Friday, July 10, 2015

Dear Summer Break: Please Slow Down!

It was near this time last year that my friend, Amber, assured me that I would one day have a true sense of peace in my heart despite all of the chaos, upheaval and grief. I clearly remember crying out in prayer that God would allow that to be true.

A definite shift has occurred in the past 3 weeks. A confidence is building and it's not an arrogant sort of self-confidence. It's more like a feeling of acceptance and honest expectations. I'm realizing what is true and wondering why I didn't see some truths so much sooner than I did.

The sense of fearfulness has greatly diminished. I know, without a doubt, that God is taking care of me. I realize that I never had as much control as I once imagined.

I'm at peace with the people I care about because of knowing that what needed to be said or done has been said and done. I'm alright with each new day being a new gift and potential adventure. And I'm excited to see what God has in store for the future while wondering if His plans look even remotely like what I am able to imagine.

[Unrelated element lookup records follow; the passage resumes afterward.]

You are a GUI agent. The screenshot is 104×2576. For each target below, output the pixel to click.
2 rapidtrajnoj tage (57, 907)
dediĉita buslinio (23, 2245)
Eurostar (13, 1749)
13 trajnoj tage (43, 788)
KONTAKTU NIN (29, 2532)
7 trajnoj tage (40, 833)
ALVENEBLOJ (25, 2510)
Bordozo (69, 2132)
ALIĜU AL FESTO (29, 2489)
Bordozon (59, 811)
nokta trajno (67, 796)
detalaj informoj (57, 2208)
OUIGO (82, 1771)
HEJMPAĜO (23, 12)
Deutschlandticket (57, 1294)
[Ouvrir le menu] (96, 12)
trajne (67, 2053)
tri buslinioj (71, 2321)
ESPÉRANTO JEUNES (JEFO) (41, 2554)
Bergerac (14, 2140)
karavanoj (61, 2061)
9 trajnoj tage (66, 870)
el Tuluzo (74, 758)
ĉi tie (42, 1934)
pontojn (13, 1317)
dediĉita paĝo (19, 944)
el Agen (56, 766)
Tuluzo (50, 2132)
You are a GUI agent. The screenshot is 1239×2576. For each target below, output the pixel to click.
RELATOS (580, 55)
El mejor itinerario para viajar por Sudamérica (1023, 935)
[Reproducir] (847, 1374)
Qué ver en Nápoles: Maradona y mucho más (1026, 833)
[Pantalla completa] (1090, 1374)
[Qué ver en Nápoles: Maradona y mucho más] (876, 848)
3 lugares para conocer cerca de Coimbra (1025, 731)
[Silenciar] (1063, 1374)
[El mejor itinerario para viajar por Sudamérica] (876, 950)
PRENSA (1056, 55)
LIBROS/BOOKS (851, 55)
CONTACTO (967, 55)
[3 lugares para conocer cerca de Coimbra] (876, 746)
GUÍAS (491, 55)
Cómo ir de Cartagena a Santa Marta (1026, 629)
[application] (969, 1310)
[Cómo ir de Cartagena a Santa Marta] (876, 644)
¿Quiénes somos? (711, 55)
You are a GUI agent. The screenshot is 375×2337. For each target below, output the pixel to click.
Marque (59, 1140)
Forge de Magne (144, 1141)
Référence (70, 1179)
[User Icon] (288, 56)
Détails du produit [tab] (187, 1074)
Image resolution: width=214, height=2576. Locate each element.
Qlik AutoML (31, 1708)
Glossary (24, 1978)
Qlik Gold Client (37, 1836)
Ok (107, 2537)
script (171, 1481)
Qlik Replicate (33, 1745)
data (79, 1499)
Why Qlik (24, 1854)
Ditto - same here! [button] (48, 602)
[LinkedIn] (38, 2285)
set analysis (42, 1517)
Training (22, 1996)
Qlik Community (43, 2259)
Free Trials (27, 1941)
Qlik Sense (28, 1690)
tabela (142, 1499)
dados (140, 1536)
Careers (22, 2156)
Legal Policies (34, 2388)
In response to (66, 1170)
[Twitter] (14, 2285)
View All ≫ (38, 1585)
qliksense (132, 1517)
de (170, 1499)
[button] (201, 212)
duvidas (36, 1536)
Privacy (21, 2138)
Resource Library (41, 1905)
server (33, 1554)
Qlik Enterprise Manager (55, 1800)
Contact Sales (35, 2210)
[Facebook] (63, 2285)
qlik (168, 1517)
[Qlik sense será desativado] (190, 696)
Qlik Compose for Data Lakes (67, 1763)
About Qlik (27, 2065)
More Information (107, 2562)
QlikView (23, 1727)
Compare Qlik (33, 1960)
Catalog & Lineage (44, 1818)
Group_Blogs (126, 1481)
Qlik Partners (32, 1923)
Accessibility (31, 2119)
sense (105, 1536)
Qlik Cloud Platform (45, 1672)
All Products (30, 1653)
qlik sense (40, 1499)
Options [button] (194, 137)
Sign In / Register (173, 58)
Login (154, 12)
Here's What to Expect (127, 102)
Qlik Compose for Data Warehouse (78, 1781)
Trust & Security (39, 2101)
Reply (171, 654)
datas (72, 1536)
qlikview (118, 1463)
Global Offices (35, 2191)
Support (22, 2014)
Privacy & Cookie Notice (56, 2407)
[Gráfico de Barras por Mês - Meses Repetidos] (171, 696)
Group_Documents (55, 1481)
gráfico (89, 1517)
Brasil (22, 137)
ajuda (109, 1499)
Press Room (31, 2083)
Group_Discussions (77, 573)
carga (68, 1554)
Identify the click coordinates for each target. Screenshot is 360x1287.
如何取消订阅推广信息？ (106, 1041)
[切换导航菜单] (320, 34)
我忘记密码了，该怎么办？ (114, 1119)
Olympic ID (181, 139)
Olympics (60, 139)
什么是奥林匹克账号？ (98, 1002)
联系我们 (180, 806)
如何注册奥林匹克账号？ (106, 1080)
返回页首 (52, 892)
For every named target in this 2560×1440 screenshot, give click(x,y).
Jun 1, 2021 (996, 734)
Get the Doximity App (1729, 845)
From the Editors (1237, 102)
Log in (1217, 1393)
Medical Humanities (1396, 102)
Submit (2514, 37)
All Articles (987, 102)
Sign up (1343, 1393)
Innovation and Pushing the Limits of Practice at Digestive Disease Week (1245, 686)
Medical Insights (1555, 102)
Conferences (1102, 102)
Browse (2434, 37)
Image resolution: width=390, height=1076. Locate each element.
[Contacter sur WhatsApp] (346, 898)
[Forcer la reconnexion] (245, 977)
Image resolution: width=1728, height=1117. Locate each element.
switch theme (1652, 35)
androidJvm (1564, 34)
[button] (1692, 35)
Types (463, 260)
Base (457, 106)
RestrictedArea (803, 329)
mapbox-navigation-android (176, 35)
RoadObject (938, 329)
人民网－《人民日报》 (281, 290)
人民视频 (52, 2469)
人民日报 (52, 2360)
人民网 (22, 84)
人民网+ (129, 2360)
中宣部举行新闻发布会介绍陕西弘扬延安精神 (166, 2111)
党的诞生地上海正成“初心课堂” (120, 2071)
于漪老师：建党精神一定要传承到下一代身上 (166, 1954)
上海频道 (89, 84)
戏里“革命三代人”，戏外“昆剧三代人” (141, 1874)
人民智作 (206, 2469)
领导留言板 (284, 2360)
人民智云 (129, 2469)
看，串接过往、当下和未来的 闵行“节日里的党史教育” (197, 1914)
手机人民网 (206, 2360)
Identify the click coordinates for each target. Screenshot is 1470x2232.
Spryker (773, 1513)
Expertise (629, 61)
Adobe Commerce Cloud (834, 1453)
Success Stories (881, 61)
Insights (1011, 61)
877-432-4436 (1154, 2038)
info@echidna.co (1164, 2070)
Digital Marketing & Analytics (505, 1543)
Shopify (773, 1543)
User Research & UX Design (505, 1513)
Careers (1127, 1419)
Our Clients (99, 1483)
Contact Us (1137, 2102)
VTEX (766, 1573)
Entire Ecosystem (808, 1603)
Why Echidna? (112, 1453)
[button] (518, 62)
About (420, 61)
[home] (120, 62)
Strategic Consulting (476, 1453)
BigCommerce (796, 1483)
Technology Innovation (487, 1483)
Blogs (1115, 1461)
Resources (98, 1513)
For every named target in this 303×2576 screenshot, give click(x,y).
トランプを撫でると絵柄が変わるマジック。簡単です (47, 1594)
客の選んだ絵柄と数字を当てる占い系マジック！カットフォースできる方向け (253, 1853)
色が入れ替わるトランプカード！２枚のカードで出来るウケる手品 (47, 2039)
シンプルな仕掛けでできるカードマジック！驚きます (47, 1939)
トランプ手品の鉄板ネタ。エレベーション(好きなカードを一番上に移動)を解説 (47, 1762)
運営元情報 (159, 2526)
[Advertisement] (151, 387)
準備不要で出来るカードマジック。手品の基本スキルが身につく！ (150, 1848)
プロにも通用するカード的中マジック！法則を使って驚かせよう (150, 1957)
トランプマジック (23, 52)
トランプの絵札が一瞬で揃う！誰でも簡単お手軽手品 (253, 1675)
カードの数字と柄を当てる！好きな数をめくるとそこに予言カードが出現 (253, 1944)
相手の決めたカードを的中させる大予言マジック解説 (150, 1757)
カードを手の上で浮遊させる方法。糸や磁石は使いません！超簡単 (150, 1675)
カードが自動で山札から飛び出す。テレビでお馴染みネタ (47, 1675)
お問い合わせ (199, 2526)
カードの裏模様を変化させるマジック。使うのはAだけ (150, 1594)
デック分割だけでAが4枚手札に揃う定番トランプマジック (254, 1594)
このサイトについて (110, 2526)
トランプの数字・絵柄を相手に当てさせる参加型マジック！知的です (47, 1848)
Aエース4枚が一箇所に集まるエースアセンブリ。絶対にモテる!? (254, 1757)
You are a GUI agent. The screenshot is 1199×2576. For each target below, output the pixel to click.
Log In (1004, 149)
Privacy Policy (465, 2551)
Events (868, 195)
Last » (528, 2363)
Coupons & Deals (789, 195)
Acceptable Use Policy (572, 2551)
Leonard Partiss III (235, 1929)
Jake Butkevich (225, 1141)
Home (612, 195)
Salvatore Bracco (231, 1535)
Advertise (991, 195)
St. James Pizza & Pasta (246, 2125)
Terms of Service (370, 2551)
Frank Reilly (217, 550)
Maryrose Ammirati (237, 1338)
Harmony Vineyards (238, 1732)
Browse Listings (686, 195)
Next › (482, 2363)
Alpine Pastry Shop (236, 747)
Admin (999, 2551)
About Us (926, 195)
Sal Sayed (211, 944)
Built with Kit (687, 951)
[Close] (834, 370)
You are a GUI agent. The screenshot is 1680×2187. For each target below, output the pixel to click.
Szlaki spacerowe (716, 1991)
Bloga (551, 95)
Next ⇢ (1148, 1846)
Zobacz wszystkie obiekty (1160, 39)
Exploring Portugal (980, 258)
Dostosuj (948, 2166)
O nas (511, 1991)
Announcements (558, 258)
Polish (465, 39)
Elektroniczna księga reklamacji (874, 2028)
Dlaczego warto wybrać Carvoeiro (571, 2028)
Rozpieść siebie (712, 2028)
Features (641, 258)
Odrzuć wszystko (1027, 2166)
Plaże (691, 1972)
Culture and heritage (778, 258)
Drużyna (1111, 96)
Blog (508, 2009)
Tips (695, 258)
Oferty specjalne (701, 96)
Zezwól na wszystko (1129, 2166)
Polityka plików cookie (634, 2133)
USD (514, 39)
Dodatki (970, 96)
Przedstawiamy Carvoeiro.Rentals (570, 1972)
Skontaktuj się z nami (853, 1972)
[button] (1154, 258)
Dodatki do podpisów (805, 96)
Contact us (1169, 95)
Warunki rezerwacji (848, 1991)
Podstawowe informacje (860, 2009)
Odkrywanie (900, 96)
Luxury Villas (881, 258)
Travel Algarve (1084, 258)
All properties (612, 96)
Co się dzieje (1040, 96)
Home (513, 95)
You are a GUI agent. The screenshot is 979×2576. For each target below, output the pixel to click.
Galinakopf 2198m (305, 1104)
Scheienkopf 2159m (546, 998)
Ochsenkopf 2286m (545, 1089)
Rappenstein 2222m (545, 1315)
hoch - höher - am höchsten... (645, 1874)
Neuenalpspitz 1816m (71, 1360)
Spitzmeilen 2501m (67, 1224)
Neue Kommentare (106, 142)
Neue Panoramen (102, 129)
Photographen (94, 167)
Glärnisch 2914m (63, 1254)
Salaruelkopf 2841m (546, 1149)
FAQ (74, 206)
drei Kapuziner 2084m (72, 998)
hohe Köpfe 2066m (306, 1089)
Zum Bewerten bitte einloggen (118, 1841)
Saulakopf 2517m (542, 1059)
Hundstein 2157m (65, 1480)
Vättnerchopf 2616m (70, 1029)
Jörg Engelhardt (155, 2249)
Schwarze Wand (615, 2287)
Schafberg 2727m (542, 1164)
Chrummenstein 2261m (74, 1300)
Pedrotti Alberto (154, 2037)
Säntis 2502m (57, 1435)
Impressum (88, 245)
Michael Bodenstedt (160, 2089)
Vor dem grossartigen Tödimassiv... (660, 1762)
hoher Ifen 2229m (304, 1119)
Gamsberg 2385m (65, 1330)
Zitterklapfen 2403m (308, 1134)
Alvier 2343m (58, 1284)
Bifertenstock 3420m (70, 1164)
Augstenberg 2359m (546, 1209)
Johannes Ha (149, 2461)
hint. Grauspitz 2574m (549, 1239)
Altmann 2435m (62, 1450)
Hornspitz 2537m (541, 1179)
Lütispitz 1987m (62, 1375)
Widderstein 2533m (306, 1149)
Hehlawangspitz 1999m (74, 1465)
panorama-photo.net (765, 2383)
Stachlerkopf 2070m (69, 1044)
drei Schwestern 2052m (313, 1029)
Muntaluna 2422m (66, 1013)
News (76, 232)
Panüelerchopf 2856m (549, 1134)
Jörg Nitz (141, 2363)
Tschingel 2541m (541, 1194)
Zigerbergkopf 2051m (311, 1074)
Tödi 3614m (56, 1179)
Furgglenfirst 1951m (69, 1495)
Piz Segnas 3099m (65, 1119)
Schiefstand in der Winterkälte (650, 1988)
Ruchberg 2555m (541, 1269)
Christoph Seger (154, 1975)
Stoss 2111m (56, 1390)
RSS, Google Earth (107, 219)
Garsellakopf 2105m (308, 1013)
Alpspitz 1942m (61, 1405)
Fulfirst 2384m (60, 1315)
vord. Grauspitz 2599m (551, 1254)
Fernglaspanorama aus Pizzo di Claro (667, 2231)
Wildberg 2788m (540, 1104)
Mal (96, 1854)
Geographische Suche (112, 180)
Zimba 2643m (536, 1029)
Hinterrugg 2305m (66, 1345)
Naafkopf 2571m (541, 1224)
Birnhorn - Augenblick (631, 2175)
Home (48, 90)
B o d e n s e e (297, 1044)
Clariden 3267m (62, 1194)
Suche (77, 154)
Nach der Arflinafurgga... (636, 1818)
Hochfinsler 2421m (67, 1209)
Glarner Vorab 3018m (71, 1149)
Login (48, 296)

I am interviewed out but I've enjoyed each one and have met some kind and interesting people. There are 3 strong potential places of employment. One place more so than the others but I won't be an official hire until School Board approves. I have really enjoyed and been in awe of how God has moved me through each of these meetings with a sense of peace, confidence and self-disclosure.

My summer plans haven't gone as I had planned but traveling and such just isn't feasible on my current budget.

I can't believe it is almost July 11th again. It was 28 years ago that day that we lost Elaine much more quickly than anyone anticipated. At this time on July 10th, I was reeling from the shock of Kelly's car accident and death and the very next evening, we were helping Elaine's family gather their personal belongings from the Ronald McDonald House and making our way back to Greenville. Each moment of that evening remains so clear in my mind's eye. The days to follow are beyond murky with having to deal with Kelly's sudden death and Elaine's lost battle. Corey's memorial service is truly nothing but a hazy remembrance. Worse.Summer.Ever!

Unexpected changes on the legal front. At least, they were unexpected to me. My lawyer isn't the least bit surprised and for that I am grateful.

My teenage nephew has been in my thoughts and prayers continually as he continues to fight against a high fever and pneaumonia. My heart also goes out to those affected by the torrential downpour of rain that led to serious flash flood issues. My heart breaks for the Veteran who is still missing. The community and surrounding towns really pulled together and the presence of Camp Bowie soldiers was truly felt.

After a rather eventful week, I'm looking forward to a routine task weekend and attending worship services on Sunday. It's been way too long.